Google BigQuery

This page describes how to configure Google BigQuery credentials for use by Census and why those permissions are needed.

📺 How-To Configure BigQuery Video

🔐 Required permissions

These instructions are well tested to connect Census to BigQuery. If you're running into connection issues or missing tables or views, please confirm you've run all of these instructions.

Census reads data from one or more tables (possibly across different schemata) in your data warehouse and publishes it to the corresponding objects in external systems, such as Salesforce. To limit the load on your database as well as external APIs, Census computes a “diff” to determine changes between each update. In order to compute in-warehouse diffs, Census creates and writes to a number of tables in the CENSUS dataset ('dataset' is what Google calls their equivalent of a 'schema' in standard database terminology).In order for the Census connection to work correctly, the account you provide to Census must have these permissions:

  • Skip this step if working in read-only mode. Full admin access to all schema/tables within the CENSUS dataset (including creating and deleting tables, and reading and writing to all tables).

  • Read-only access to any tables and views in any schemata that you would like Census to publish to destination applications. Note: Your BigQuery connection region will need to match the specific table region.

  • Permissions to create jobs in order to unload data.

BigQuery manages these permissions through their IAM Policy mechanism. Specifically, Census uses three BigQuery policies by default:

  • bigquery.dataViewer - Allows Census read-only access to list the datasets and tables in the BigQuery instance, and to get data from the tables.

  • bigquery.dataEditor - Allows Census full-admin access to the tables in the CENSUS dataset. Skip this step if working in read-only mode.

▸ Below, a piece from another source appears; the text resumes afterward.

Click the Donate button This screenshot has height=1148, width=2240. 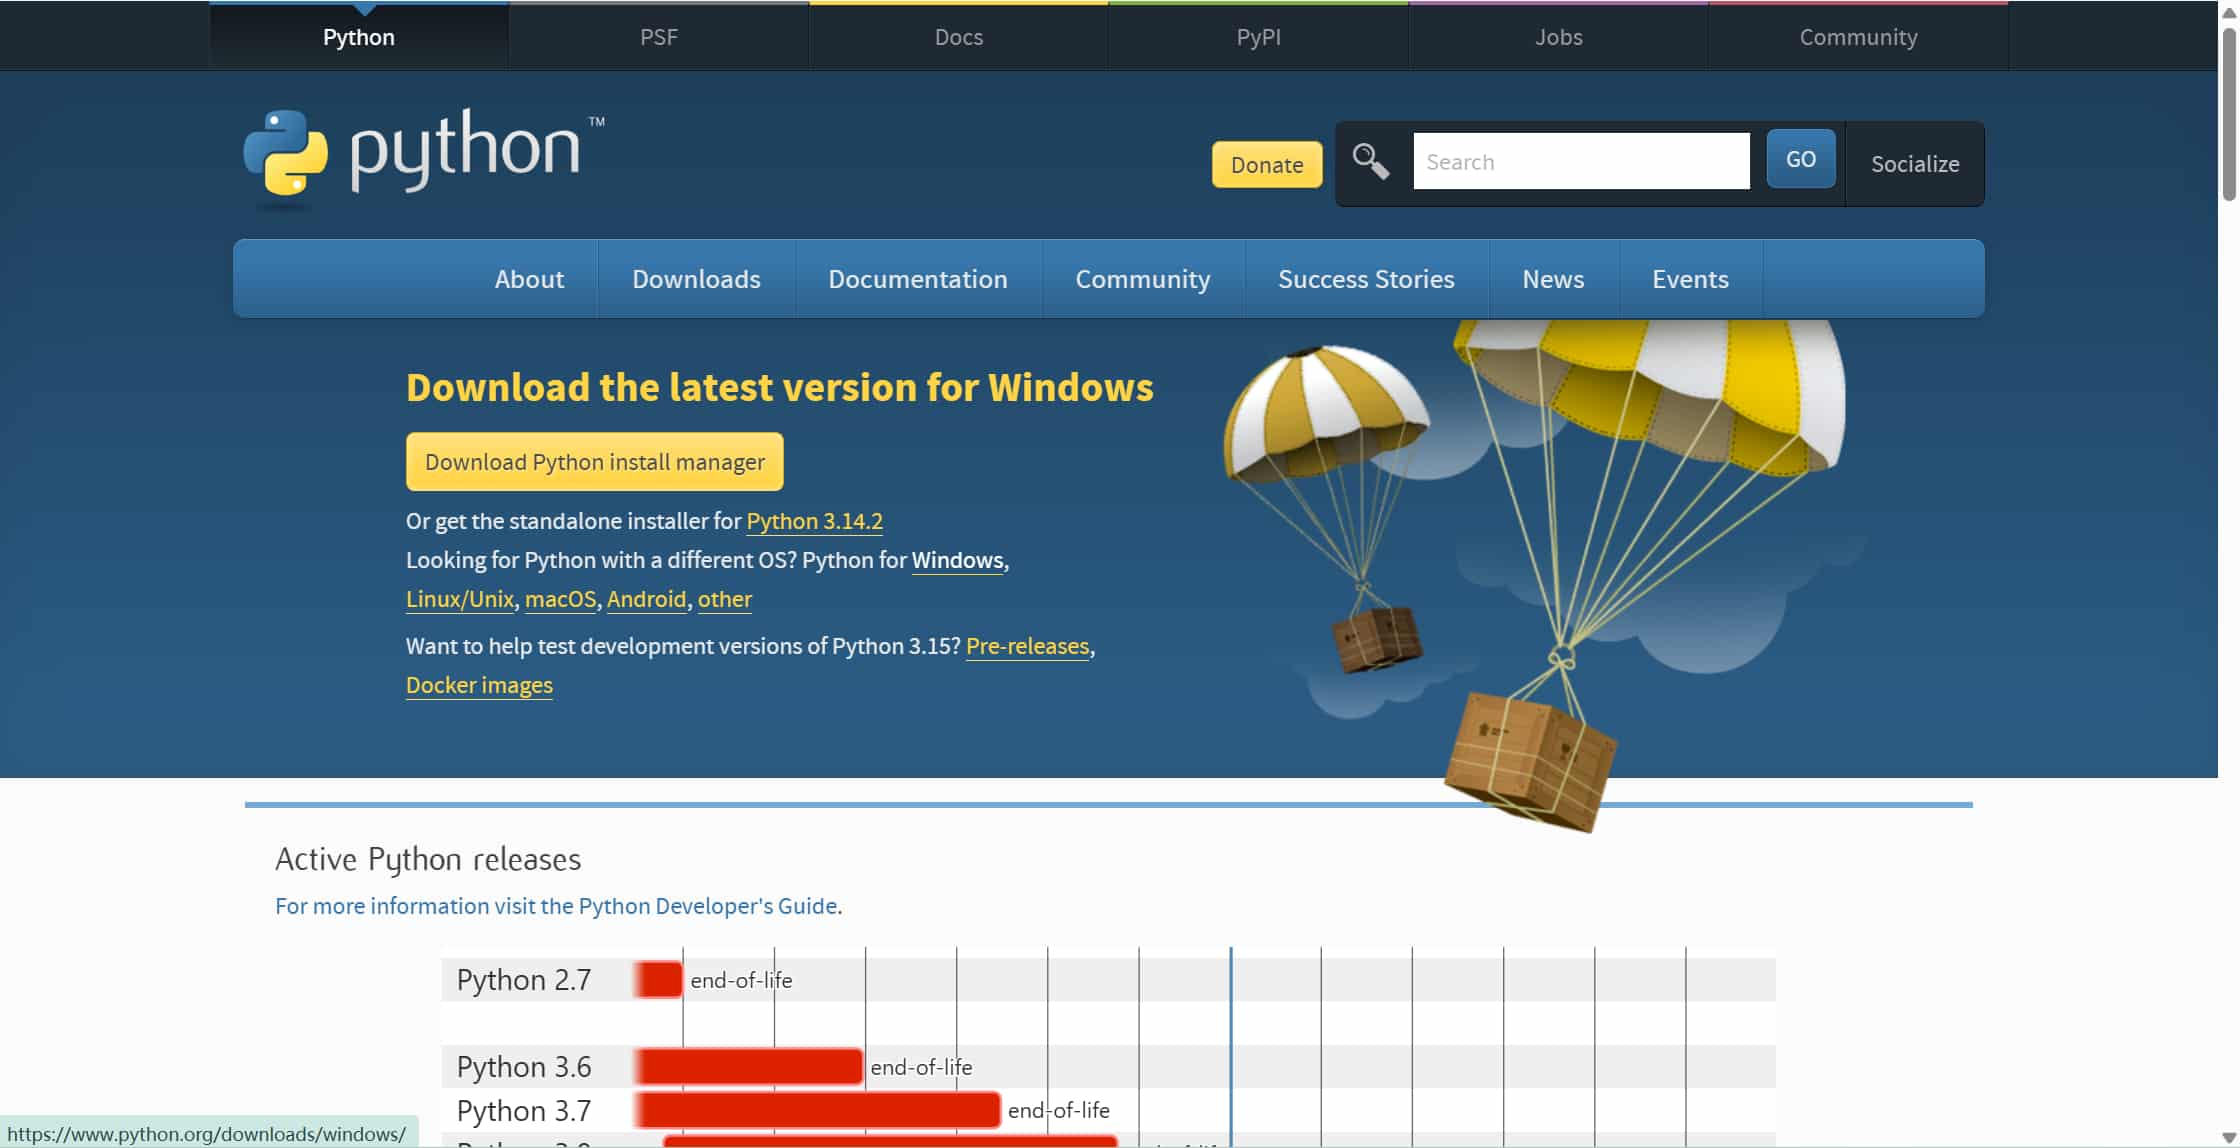click(x=1266, y=164)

  • bigquery.jobUser - Allows Census to create jobs to unload data.

Advanced Permissions

We definitely recommend you use the three permissions we specify when creating a new BigQuery connection. If you cannot grant these permissions at the project level, you can grant them finer grain. These are the specific permissions the Census service account needs:

  • bigquery.dataViewer access on the dataset or specific table you'd like Census to read from.

    • If you are granting the bigquery.dataViewer permission at a more granular level than the project level you should still grant thebigquery.metadataViewer permission at the project level (Google Documentation). This will enable Census to display your provisioned datasets within the UI for sync creation. Google requires permission to read metadata at the project level in order to list your datasets.

  • bigquery.dataEditor access on the CENSUS dataset OR bigquery.dataOwner access on the CENSUS dataset if you would like to additionally grant Census permissions to delete the CENSUS dataset. Skip this step if working in read-only mode.

  • Finally, Census service account needs project-level access with the bigquery.JobUser role or specifically the bigquery.jobs.create permission (via a custom role).

🔩 Configuring a new BigQuery connection

Because permissions are a bit unique on BigQuery so the process of creating a new connection to Census requires a few extra steps.

  1. Visit the Sources section on Census, and press New Source, selecting BigQuery from the list.

  2. Census will ask you to provide the Google Cloud Project ID that contains your BigQuery instance. You can find that on the Google Cloud Console in the Project Info section. If you have multiple Google Cloud projects, you'll need to first select the correct one with the project picker in the top right.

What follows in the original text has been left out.